¿Existe realmente el reloj perfecto para el día a día? Con todas nuestras diversas necesidades y deseos, es difícil afirmar que un solo reloj pueda asumir la responsabilidad de marcar la hora día tras día, sean cuales sean las circunstancias. Pero si hablamos solo de una persona —si hablamos solo de ti y de lo que buscas en un reloj—, quizá hayamos dado con la clave.

 

 

Hoy presentamos el Q Timex 1978 Reissue, el último lanzamiento de una línea de éxitos rotundos. Con una caja de acero inoxidable de 37 mm y una correa de piel negra, su diseño se adapta a prácticamente cualquier conjunto, pasando de lo informal a lo formal sin perder el ritmo (y seguro que hará que a más de uno se le acelere el corazón al verlo desde lejos). Funciona como un auténtico Timex porque ES un Timex, uno de nuestros diseños emblemáticos de los años 70 que sacó el máximo partido a la revolución del cuarzo de aquella época, que sumió en una crisis a tantos otros relojeros tradicionales.

 

 

¿Que si tiene ese toque desenfadado de la costa oeste, preguntas? ¿Que si tiene un poco de estilo, un toque de «sprezzatura»? Bueno, al fin y al cabo, el diseño es italiano —nuestro Timex Design Lab tiene su sede en un elegante barrio de Milán— y llevar un reloj con caja tipo cojín pulida en 2021 ya es, en sí mismo, una declaración silenciosa, pero audaz. Y sin duda evoca un poco del glamour de antaño, con su forma de caja tipo cojín, fiel a la época, y su cristal acrílico abombado, que recuerda el estilo de diseño desenfadado de los relojes de los años 70.

 

 

Quizás la razón más importante para comprar un reloj Q Timex radica en su relativa sencillez, en la comodidad y en la tranquilidad que ofrece su modernidad. No hace falta darle cuerda; tampoco es necesario acudir a un relojero cada tres años para que revisen la espiral o ajusten el volante.
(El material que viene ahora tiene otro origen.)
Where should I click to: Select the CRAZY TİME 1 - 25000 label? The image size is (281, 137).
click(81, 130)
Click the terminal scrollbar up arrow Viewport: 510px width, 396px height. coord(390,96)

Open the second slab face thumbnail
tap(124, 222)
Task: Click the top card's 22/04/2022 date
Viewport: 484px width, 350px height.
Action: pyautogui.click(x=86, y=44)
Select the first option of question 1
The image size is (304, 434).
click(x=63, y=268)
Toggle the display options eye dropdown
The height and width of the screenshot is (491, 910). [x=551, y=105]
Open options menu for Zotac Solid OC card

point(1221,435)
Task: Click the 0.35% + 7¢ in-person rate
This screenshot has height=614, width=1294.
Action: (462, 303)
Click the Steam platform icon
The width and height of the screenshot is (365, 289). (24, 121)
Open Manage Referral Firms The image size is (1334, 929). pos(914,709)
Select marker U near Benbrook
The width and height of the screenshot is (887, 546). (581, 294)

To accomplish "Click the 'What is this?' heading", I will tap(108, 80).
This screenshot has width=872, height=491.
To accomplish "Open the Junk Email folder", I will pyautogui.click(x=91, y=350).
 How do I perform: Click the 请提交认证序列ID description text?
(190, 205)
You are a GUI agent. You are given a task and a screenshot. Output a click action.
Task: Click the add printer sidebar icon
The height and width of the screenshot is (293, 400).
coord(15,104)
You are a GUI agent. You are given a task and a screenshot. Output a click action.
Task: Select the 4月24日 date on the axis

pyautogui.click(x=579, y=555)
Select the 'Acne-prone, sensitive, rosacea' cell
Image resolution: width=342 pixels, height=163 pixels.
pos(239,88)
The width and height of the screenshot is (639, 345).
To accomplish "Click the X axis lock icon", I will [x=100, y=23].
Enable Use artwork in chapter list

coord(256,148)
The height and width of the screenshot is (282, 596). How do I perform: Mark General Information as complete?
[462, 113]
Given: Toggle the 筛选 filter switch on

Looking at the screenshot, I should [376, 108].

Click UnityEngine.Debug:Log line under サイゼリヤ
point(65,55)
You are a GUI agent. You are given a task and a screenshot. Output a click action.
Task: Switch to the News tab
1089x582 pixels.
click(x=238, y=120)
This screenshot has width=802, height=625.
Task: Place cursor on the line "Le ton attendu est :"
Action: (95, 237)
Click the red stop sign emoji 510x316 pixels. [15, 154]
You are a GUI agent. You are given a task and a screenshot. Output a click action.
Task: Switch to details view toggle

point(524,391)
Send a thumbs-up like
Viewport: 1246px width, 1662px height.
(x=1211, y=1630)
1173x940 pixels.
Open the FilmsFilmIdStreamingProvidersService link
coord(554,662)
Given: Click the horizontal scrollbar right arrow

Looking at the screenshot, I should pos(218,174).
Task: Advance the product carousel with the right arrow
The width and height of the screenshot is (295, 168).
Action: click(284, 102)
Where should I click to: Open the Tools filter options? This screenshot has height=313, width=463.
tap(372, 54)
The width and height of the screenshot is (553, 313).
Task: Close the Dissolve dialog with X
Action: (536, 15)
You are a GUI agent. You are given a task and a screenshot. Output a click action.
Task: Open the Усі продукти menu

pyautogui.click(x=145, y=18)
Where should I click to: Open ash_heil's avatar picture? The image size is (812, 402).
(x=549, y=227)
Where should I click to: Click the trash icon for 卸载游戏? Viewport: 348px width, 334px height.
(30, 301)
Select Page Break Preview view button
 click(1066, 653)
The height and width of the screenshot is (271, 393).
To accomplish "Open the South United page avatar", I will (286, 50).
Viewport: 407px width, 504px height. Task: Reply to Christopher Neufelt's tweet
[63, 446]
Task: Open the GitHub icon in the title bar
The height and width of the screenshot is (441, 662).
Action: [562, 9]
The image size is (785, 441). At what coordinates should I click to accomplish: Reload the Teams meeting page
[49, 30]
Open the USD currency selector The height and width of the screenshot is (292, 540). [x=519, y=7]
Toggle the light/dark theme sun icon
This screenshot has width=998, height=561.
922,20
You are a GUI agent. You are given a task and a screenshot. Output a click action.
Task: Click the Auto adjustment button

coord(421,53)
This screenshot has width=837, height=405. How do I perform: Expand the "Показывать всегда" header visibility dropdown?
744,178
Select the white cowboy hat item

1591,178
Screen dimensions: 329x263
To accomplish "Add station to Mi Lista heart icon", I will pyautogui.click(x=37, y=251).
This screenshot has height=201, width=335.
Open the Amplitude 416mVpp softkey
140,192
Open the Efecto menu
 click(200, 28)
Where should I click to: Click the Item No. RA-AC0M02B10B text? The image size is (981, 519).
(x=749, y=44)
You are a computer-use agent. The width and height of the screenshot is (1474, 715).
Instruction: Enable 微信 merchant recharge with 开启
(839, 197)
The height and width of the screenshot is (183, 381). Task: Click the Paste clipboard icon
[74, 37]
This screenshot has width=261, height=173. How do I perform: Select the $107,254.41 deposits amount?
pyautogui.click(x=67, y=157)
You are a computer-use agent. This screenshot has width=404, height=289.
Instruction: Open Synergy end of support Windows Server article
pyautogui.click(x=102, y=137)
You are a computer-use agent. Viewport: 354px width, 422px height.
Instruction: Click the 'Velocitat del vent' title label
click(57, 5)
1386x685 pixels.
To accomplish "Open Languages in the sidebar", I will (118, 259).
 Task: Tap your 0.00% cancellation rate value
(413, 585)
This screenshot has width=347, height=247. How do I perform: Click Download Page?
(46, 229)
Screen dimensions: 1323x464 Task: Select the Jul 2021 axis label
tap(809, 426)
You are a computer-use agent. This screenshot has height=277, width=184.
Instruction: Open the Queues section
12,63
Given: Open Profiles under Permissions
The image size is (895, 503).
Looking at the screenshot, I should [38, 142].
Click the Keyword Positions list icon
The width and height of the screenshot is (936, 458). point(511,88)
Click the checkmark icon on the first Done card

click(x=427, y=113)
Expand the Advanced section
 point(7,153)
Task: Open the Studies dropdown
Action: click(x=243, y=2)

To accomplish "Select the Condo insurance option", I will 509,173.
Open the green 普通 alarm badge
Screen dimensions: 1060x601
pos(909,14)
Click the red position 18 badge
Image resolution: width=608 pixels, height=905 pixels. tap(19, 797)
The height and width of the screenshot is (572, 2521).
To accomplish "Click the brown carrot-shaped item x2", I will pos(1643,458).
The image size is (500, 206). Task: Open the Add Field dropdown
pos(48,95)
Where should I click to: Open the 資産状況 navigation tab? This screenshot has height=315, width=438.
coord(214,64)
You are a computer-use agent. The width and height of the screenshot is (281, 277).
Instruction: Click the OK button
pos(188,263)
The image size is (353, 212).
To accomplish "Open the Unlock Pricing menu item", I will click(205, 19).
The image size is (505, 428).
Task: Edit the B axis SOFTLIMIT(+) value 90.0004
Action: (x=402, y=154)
La pequeña y económica pila que lleva en su interior, que se puede encontrar en cualquier buena farmacia o supermercado, durará años; cuando haya que cambiarla, solo tendrás que sacar de tu bolsillo una moneda de un céntimo o de diez céntimos, desenroscar la práctica tapa de la pila situada en la parte trasera del reloj y sustituir la pila vieja por la nueva. Y enseguida volverá a funcionar, manteniéndote puntual y al día (con un nivel de precisión que supera al de casi cualquier reloj mecánico existente) durante muchos años. El mecanismo de este reloj no es ningún milagro, pero sí una proeza de ingeniería y tecnología, fiable hasta el extremo y fabricado para soportar los rigores de una vida como la tuya.

 

 

Hay algo romántico en la idea de un reloj mecánico, uno que necesita tu movimiento para alimentarse gracias a los resortes y engranajes que lleva en su interior. Pero con un Q Timex, tu atención queda libre para disfrutar del encanto de todo lo demás, y el reloj sigue funcionando. Y tanto si lo coges y te lo pones después de un día, una semana o un mes de inactividad, ya sabrás que funciona a la perfección y que está bien ajustado para indicarte la hora actual, no la hora que marcaba cuando se agotó su reserva de marcha mecánica —una molestia habitual en los relojes automáticos o de cuerda manual—.

 

 

El encanto de un gran diseño clásico reside en que, sencillamente, no pasa de moda: el buen estilo nunca se desusa. Es posible que este reloj adquiera cierta pátina a medida que lo disfrutes a lo largo de su vida útil y de la tuya; su cristal acrílico puede acumular pequeños arañazos y marcas de vez en cuando, lo que te invitará a darle un pequeño pulido cuando tengas ocasión. Pero ese cristal acrílico, con su bonita forma abombada, es muy resistente a los golpes (a diferencia del cristal mineral o el zafiro) si te golpeas la muñeca al pasar por un umbral estrecho o al girar en una esquina cerrada. Y la brillante caja, con sus curvas y facetas pulidas, irá mostrando lenta y suavemente los signos del paso del tiempo a medida que los días vayan pasando. Pero elegimos el acero inoxidable por su resistencia al paso de los años, ya que conserva su acabado incluso ante el uso más exigente, combatiendo la corrosión del agua de mar y el sudor para acompañarte en la muñeca toda la vida.

 

 

Estas son las características en las que puedes confiar al elegir el Q Timex 1978 Reissue. Estas son las razones por las que lo hemos creado para ti. Para llevar un reloj diseñado para ser usado —todo el día y todos los días, por la mañana, al mediodía y por la noche—, descubre por ti mismo nuestro último modelo Q Timex. No espera (casi) a nadie.